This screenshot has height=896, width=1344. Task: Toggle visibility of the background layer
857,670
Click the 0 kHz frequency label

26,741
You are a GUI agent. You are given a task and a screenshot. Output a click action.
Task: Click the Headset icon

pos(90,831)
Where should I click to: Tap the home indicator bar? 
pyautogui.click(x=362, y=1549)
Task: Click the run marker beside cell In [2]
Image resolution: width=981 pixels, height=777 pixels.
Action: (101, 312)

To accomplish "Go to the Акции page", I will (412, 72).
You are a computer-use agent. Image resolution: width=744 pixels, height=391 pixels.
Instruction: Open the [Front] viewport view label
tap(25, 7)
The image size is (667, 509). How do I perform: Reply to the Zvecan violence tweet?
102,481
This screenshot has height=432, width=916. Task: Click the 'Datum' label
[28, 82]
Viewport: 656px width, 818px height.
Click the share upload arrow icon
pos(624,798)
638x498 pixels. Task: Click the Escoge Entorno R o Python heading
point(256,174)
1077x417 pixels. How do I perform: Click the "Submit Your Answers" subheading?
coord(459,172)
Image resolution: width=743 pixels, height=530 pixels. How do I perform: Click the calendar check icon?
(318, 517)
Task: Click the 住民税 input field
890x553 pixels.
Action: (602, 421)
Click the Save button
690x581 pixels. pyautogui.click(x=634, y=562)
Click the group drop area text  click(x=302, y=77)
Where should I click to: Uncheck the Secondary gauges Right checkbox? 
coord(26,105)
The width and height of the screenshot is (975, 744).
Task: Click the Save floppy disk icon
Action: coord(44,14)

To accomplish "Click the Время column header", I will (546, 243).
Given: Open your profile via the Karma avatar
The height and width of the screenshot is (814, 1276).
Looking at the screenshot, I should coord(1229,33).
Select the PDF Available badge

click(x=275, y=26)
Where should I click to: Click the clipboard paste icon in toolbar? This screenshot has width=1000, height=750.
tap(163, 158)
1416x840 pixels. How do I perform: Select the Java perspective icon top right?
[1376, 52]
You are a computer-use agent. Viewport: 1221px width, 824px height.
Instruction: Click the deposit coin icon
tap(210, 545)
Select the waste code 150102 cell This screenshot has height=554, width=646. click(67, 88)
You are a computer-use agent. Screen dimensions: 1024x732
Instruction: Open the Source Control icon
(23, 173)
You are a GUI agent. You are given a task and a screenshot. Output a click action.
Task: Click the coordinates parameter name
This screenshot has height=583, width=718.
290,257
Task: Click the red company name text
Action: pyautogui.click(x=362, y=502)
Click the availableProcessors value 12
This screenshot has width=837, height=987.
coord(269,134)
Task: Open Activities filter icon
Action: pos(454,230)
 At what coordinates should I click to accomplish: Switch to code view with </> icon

» **WHAT IS BEING ASKED**: Your answer must be the lines from the first line of the records through the line containing "Task: Click the run marker beside cell In [2]", copied exactly.

» **RESPONSE**:
This screenshot has height=896, width=1344. Task: Toggle visibility of the background layer
857,670
Click the 0 kHz frequency label

26,741
You are a GUI agent. You are given a task and a screenshot. Output a click action.
Task: Click the Headset icon

pos(90,831)
Where should I click to: Tap the home indicator bar? 
pyautogui.click(x=362, y=1549)
Task: Click the run marker beside cell In [2]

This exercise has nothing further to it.